Кроме того: ей предлагают снова стать юной!
А ведь ещё несколько месяцев назад она не могла себе такого даже представить, ища и находя прелесть в тихом ожидании закономерного конца, в сладостных надеждах на обязательное потустороннее воссоединение с Антуаном, и полагая, что там соответствующая времени доставки посылки с её новопреставленной душой кондиция будет исключать все эти потрескивания боли, как огня в дровишках, что уже многие годы то тут, то там вспыхивали в изношенных суставах и костях.
И вот надо же: да! Любовь влила новое вино в эти старые мехи, расправила черты, стёрла морщины, загасила огоньки боли и возожгла желания.
Ну господи, да кто бы это на моём месте отказался от такого предложения?
Любить Маню, родить от него детей, трёх добрых увальней, слонят… Прожить шумную ласковую жизнь, полную иных забот.
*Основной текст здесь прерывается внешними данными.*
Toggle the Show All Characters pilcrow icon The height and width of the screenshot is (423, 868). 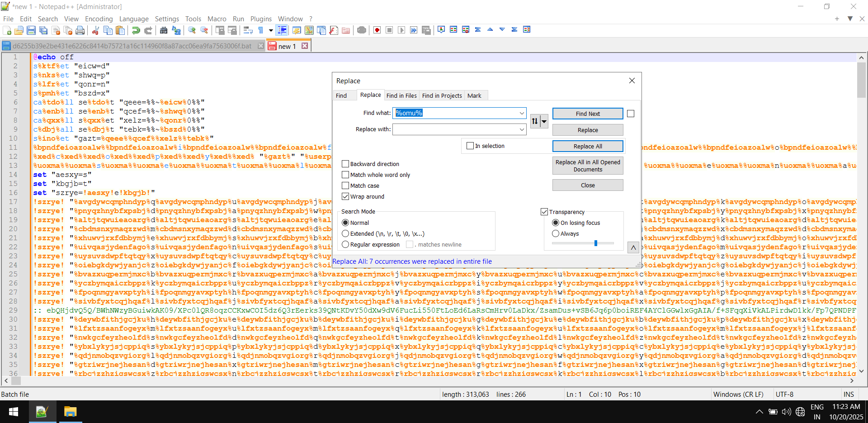[x=261, y=30]
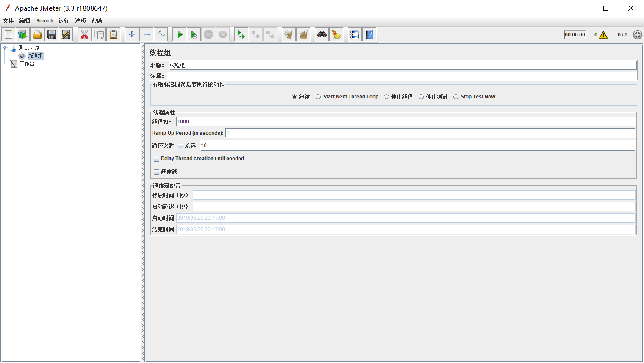Screen dimensions: 644x363
Task: Check Delay Thread creation until needed
Action: click(157, 159)
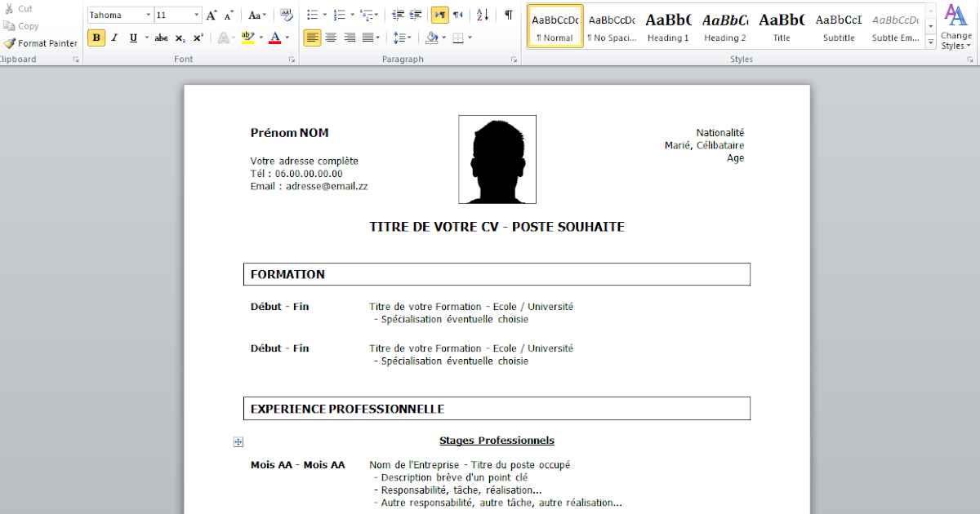Viewport: 980px width, 514px height.
Task: Open the Line Spacing dropdown
Action: [403, 38]
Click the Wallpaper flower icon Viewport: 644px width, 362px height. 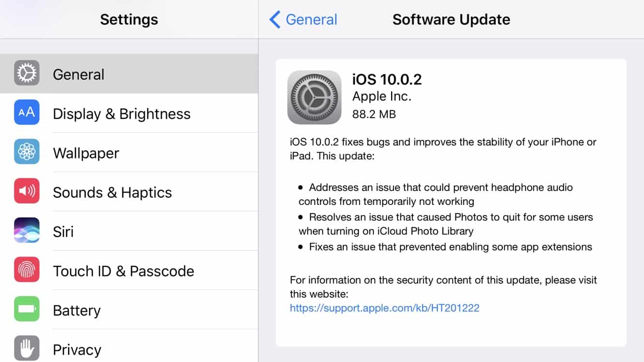(x=27, y=152)
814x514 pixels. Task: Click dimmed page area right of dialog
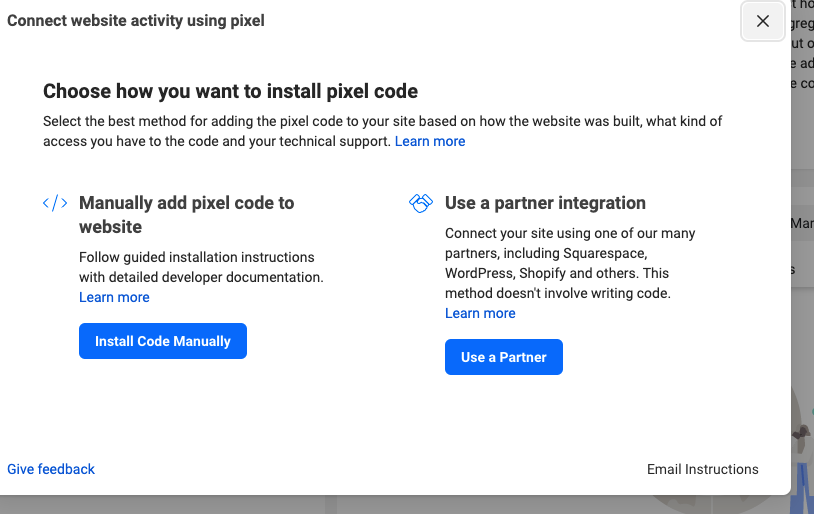point(802,300)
Узнать себя в материнстве…
Ну господи, да кто на моём месте отказался бы?
Не дать злу разлучить нас, не дать оставить первую любовь свою.
Ну господи.
На следующий день, нагулявшись и наговорившись с Маню, мадам Виго прилетала домой, протягивала Лью собранный для него букетик травок, молодой жёлудь в мягкой скорлупке или подобранный на аллее парка каштан, усаживалась в кресло напротив тёмного зеркала между окнами, вытягивала уставшие ноги и предавалась размышлениям с иной стороны.
Ну хорошо.
Я откажусь.
И мы никуда не денемся.
Через некоторое время просто послушно умрём.
Умру.
Сюда въедут новые хозяева. В магазинные коробки от сигарет или стирального порошка соберут мои вещички и вынесут, поставят перед подъездом, чтобы утром их зашвырнули в зелёный мусоровоз парни в наушниках, что щегольски ездят на приступочках сзади.
Но до утра мимо этих коробок с моей жизнью, её следами и свидетельствами будут проходить люди, смотреть на мой светлый старушечий плащик, сбитый каблук правой туфли… На мои недорешённые кроссворды и глупейшие романы про любовь… На мои реликвии в старинной шкатулке тоже никто уже не позарится: мутные от времени фото никому неизвестных, исчезнувших навсегда людей да нечитаемое от ветхости письмо. Вытряхнут на асфальт, шкатулку унесут. Клеткой Лью сыграют в футбол…
Вот и всё.
Как это ужасно!
Мадам Виго, внутренней собой уже принявшая предложение Маню, юная, хорошенькая, возвращалась в грустную реальность, видела в кусочке ещё не сожранной чернотой амальгамы своё старое лицо большой решительной лепки и думала: ужо тебе! – обращаясь к старости, которую собиралась покинуть, как неволю и тюрьму, и сейчас готовила побег с любовником.